Hi all. I’m quite new in 3D programming so sorry if the question will seem ‘noobie’. I’m trying to apply texture with grid painted to generated mesh. And faced with problem that calculations with float type are little confusing which leads to wrong texture positioning.
Below is UV array generation code I’m using:

//Vertices is 100 X 100 size
public static Mesh CreateSurfaceMesh(Vector3[,] Vertices)
{
  Mesh mesh = new Mesh();
  Vector2[] uv = new Vector2[Vertices.Length];
  int index = 0;
  float uvXStep = 1.0f / Vertices.GetLength(0);
  Debug.Log(uvXStep);//Shows 0.00990099 but should be 0.01
  float uvyStep = 1.0f / Vertices.GetLength(1);
  float uvx = 0;
  for (int x = 0; x < Vertices.GetLength(0); x++)
  {
    float uvy = 0;
    for (int z = 0; z < Vertices.GetLength(1); z++)
    {
      uv[index] = new Vector2(uvx, uvy);
      index++;
      uvy += uvyStep;
    }
    uvx += uvXStep;
  }
  mesh.uv = uv;
  Debug.Log(uvx);//Maximum uvx reached. Shows 0.9999998 but should be simply 1
  //The rest of code skipped...

Calculations mistake is not large texture placed slightly wrong:
What I expected to see (texture applied to standart unity plane):
1455400--78958--$563y.png
And what I actually see on my mesh:
1455400--78959--$udhh.png
As you can see, part of texture is prunned. There seems to be very trivial solution to handle this. If someone knows what is wrong with my UV generation method any help will be appreciated.
Thanks in advance.

instead of calculating an (slightly) incorrect uvstep, then repeatedly incrememnt by that incorrect value, just change line 16 to something like
uv[index] = new Vector2(x / Vertices.GetLength(0) , y / Vertices.GetLength(1) );

The final step should end up being 100/100 = 1

Thank you. Yor calculations works much better. Of corse in terms of performance dividing operations is worst than addition, but I will use it only in editor mode so it is not a problem.

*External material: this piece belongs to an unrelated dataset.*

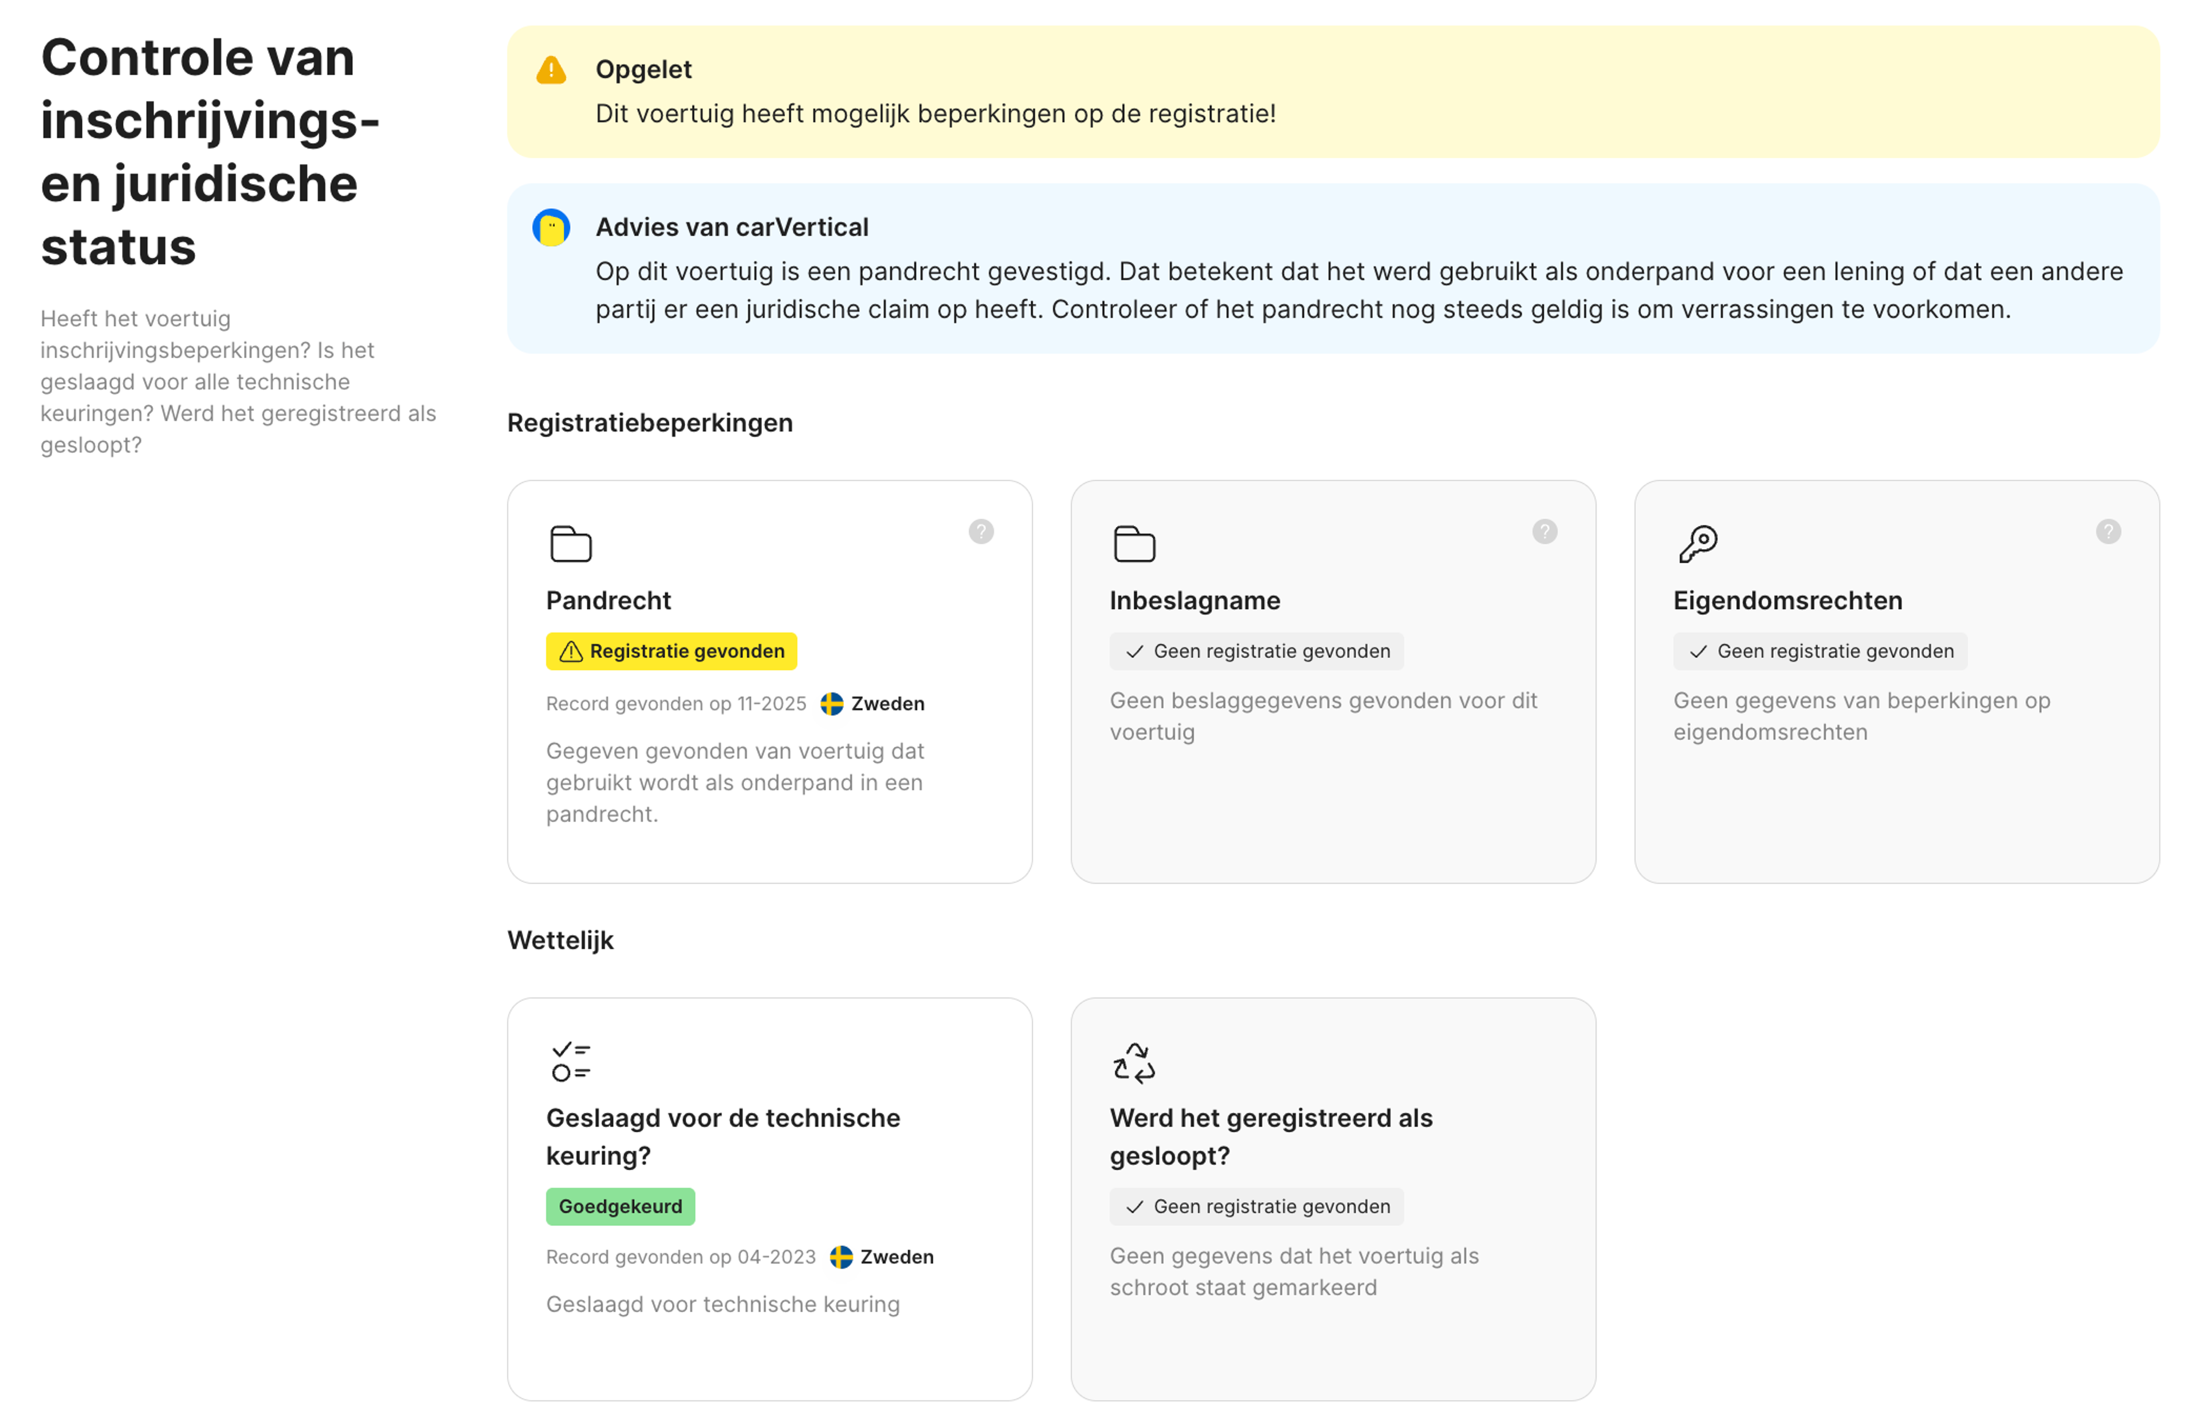This screenshot has height=1424, width=2200.
Task: Click the yellow Registratie gevonden badge
Action: (x=671, y=650)
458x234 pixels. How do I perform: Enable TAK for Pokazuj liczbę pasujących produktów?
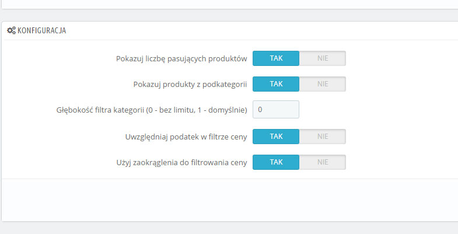(x=276, y=58)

If you’re worried about the division, you can perform a (1/value-you-want-to-divide-by) and cache the result, then use that to multiply against your values in the loop.

That being said, floating point can only approximate numbers which aren’t easily represented in binary. If you need super exact numbers, try to limit your numbers to the range of numbers within some sum of 2^n when possible.

Yeah I guessed it was either editor-time, or something that would only happen at start, etc (not every frame) so it’s nothing to fret over.